What do you mean here? 20% of the output average? 20% of the input level?

I doubt that I can help much, but someone else may be able to once you fix this description. Inductors are not so common for smoothing nowadays. Have you covered this topic in class?
also if say the supply frequency was 100 hz is it correct to persume that the out put would be 600 hz ect
Yes, I think so.
 
hi

thanks for your time

it means 20 % of the output frequency ie 300 x 0.2 = 60 hz
I got an answer as


max ripple=1/((2pi (L /R)) 60= 10/2pi.L = 26 milli h

looks ok

regards
 
hi again

i should have mentioned the input as being 3 phase 50 hz

regards
 
commelion said:
it means 20 % of the output frequency ie 300 x 0.2 = 60 hz
I got an answer as

max ripple=1/((2pi (L /R)) 60= 10/2pi.L = 26 milli h

looks ok
Hmm, there are some things not clear in your rule of thumb there. I surmize that the method you are following is to design a low-pass LR filter having a bandwidth = 20% of the output frequency. That's fair enough.

Your formula 1/((2pi (L /R)) looks appropriate, too. But from where did you pluck your value for R? You seem to be assuming R equals 10Ω, though I can see nothing in the question that could lead to this or any other value. :confused:
 
NascentOxygen said:
Hmm, there are some things not clear in your rule of thumb there. I surmize that the method you are following is to design a low-pass LR filter having a bandwidth = 20% of the output frequency. That's fair enough.

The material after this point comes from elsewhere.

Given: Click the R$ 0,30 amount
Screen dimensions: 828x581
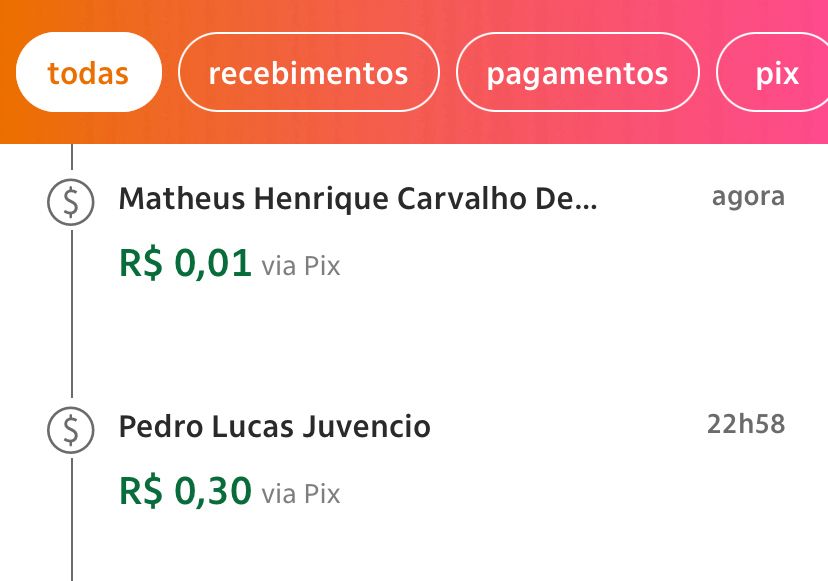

Your formula 1/((2pi (L /R)) looks appropriate, too. But from where did you pluck your value for R? You seem to be assuming R equals 10Ω, though I can see nothing in the question that could lead to this or any other value. :confused:

appoligies the question states the output voltage as being 150 volts/ current 15 amps, and ignore inductor losses

cheers